The latest research from the Centre for Labour, Employment and Work (CLEW) at Victoria University shows - once again - that it pays to belong to a union.
CLEW’s annual analysis of collective employment agreements (CEAs) shows that wages in collectives rose by 2.8 per cent in the year to June 2019, significantly higher than the 2.3 per cent last year.
Over the same period, the labour cost index (LCI) rose by 2.1 per cent, up from 1.9 per cent in the previous year. LCI measures changes in base salary, ordinary time wages, overtime wages and non-wage labour related costs, and is dominated by people on individual rather than collective employment agreements.
This CEA and LCI comparison suggests that people who are part of a collective get better pay rises – the union pay premium.

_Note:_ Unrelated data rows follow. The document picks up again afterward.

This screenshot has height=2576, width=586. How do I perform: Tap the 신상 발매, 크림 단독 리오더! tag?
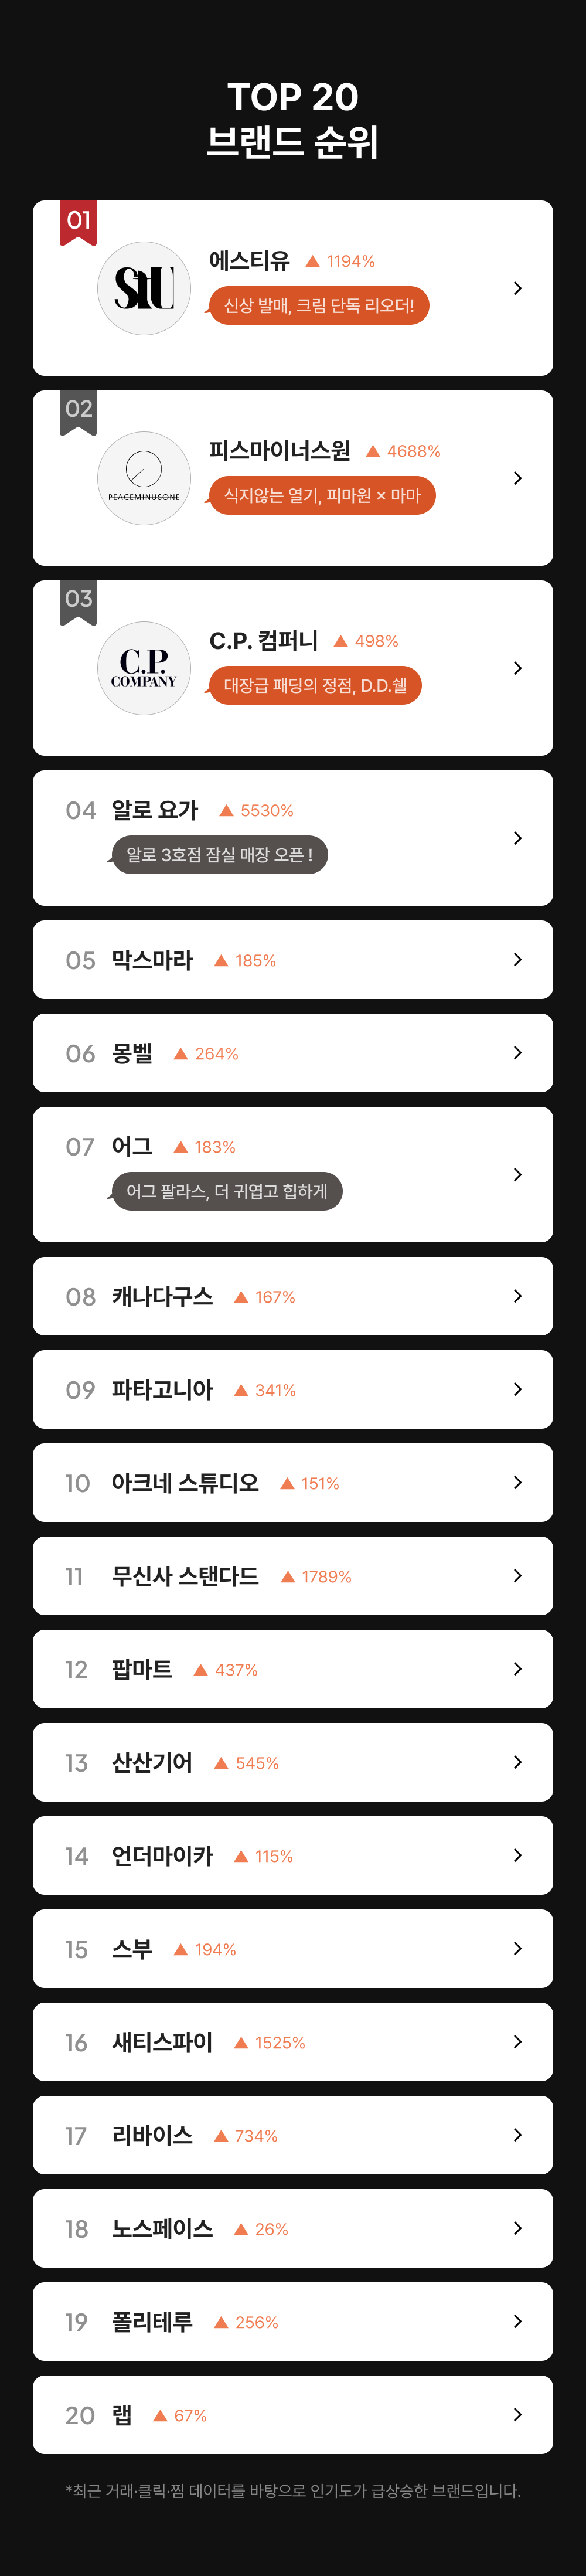tap(319, 305)
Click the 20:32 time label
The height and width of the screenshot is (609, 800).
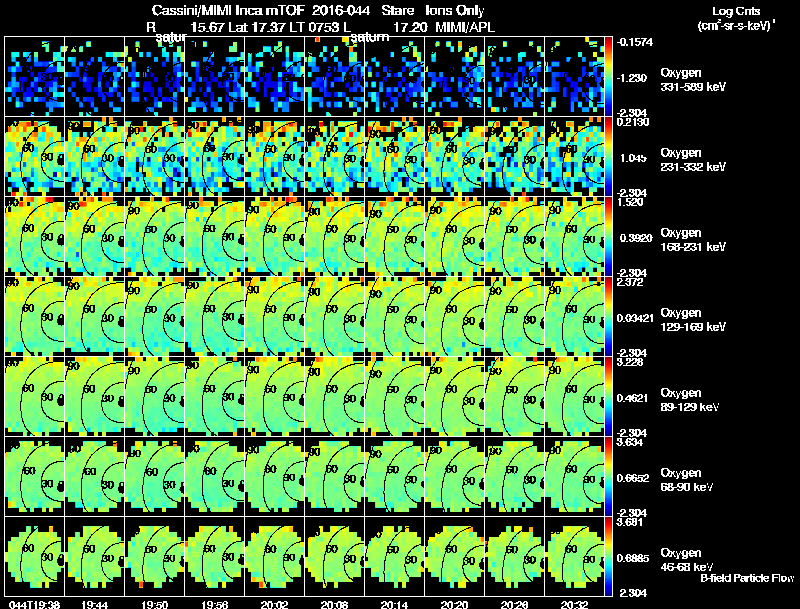(x=574, y=604)
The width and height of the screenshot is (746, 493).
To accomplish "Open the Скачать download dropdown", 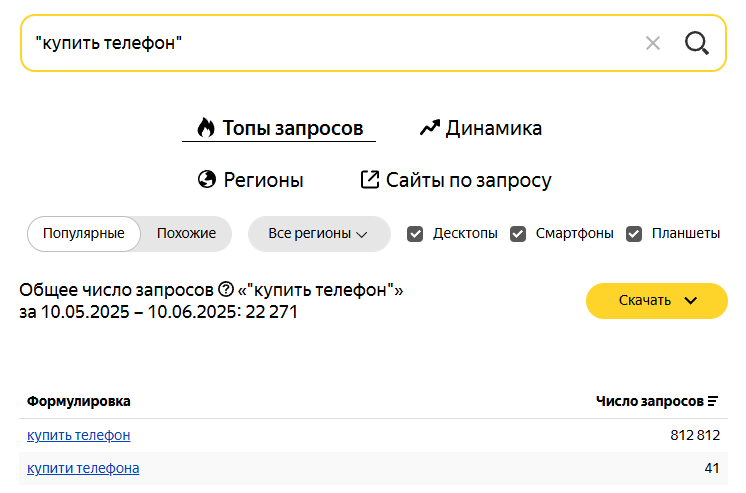I will pyautogui.click(x=657, y=301).
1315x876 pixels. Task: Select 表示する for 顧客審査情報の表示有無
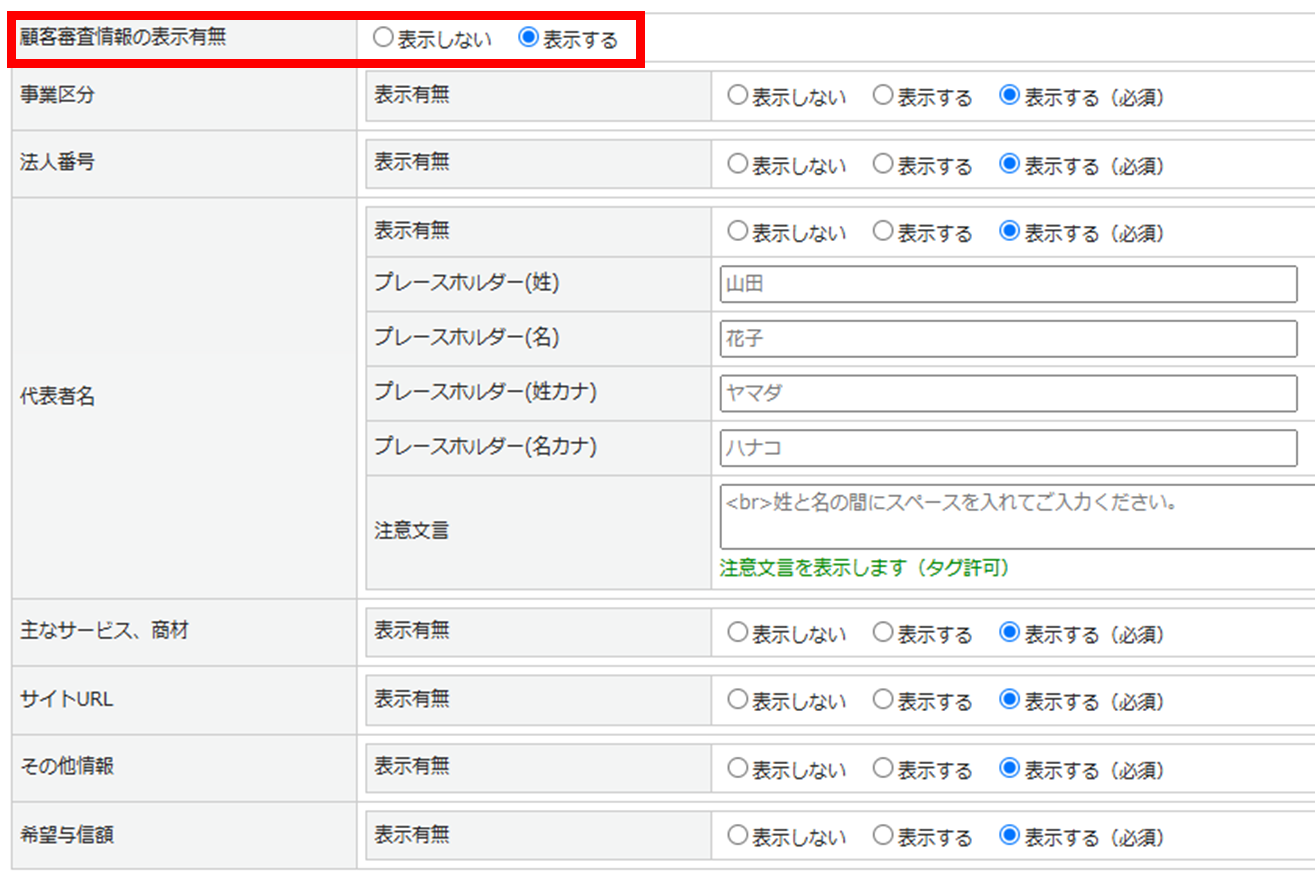(x=528, y=39)
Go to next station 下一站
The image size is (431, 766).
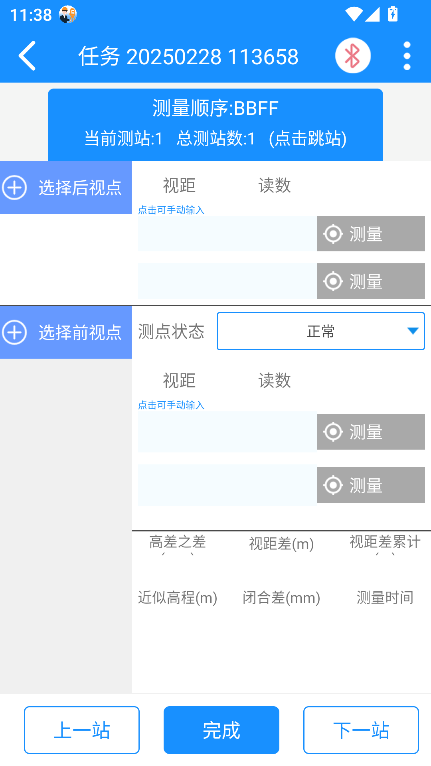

Helped by the rise in the minimum wage, private sector collective pay rates rose 3.5 per cent, the highest increase since 2010 and well up from last year (2.9 per cent). By contrast, the private sector LCI rose only 2.2 per cent, a slight change from last year's 2.1 per cent, although still the highest since 2009.
Central government CEA wage rates rose 2.3 per cent, the highest since 2011, and the same rate as the increase in the central government LCI.
Local government CEA pay rates rose 4.3 per cent (up from 2.8 per cent in 2018), significantly more than the local government LCI which rose 1.8 per cent.